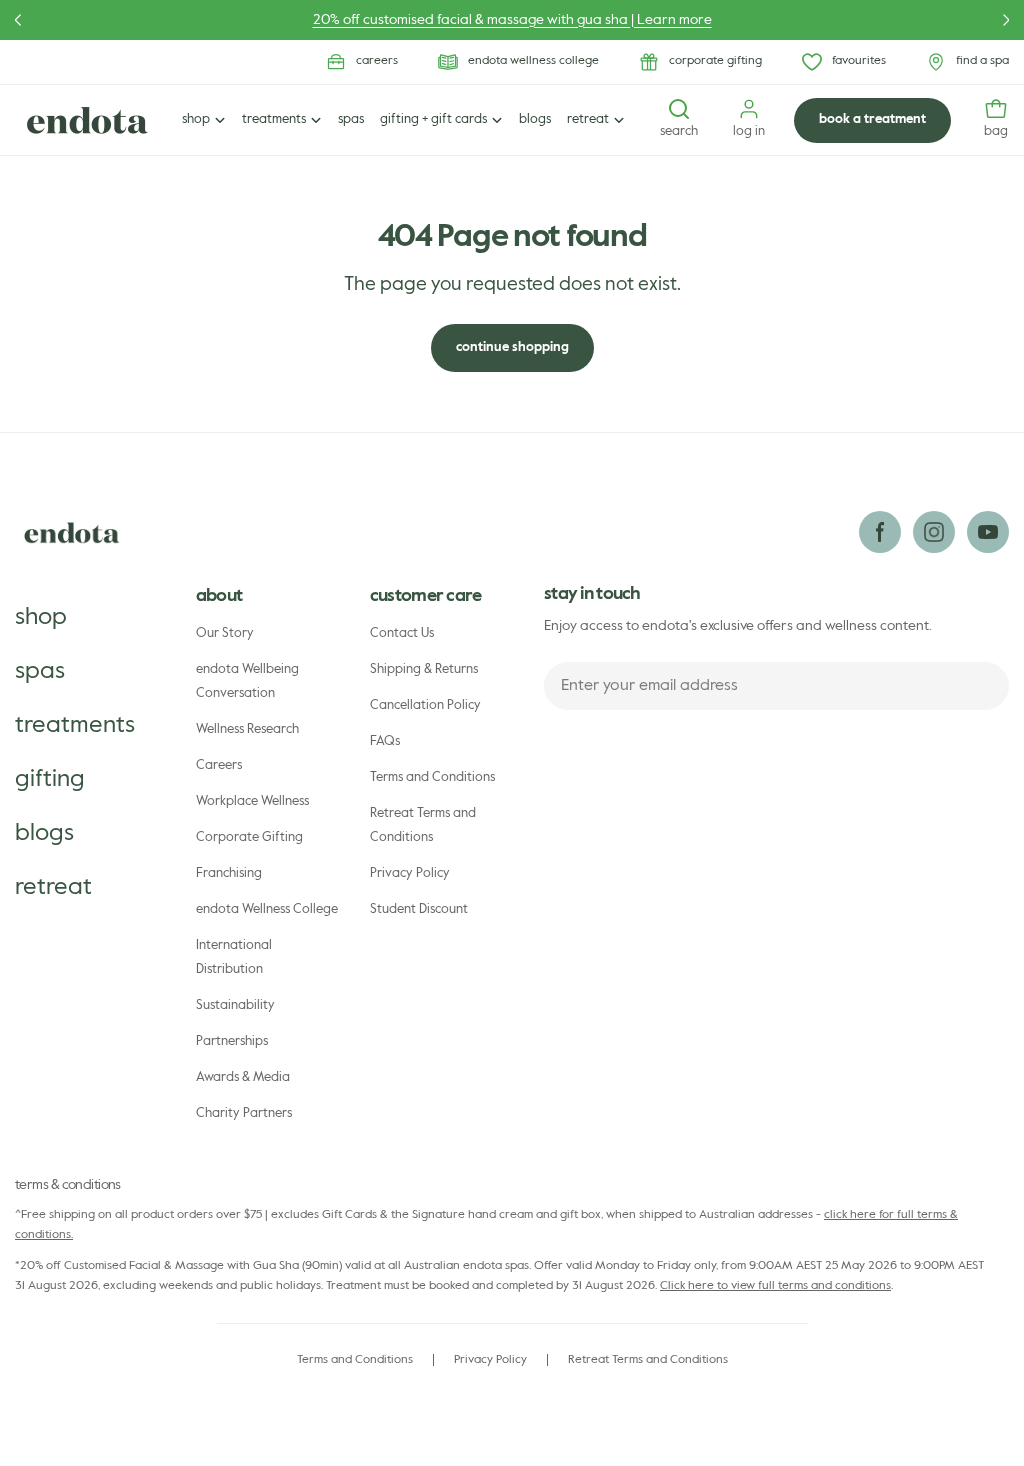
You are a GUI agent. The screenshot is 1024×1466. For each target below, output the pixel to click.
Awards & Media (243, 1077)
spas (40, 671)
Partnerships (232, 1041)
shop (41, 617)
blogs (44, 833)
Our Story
++++++++
# [Work instructions]
Copy out the material above in full and exactly, but with no pictures.

# [Solved problem]
You are a GUI agent. The screenshot is 1024×1466. For each target below, output the pixel to click.
Awards & Media (243, 1077)
spas (40, 671)
Partnerships (232, 1041)
shop (41, 617)
blogs (44, 833)
Our Story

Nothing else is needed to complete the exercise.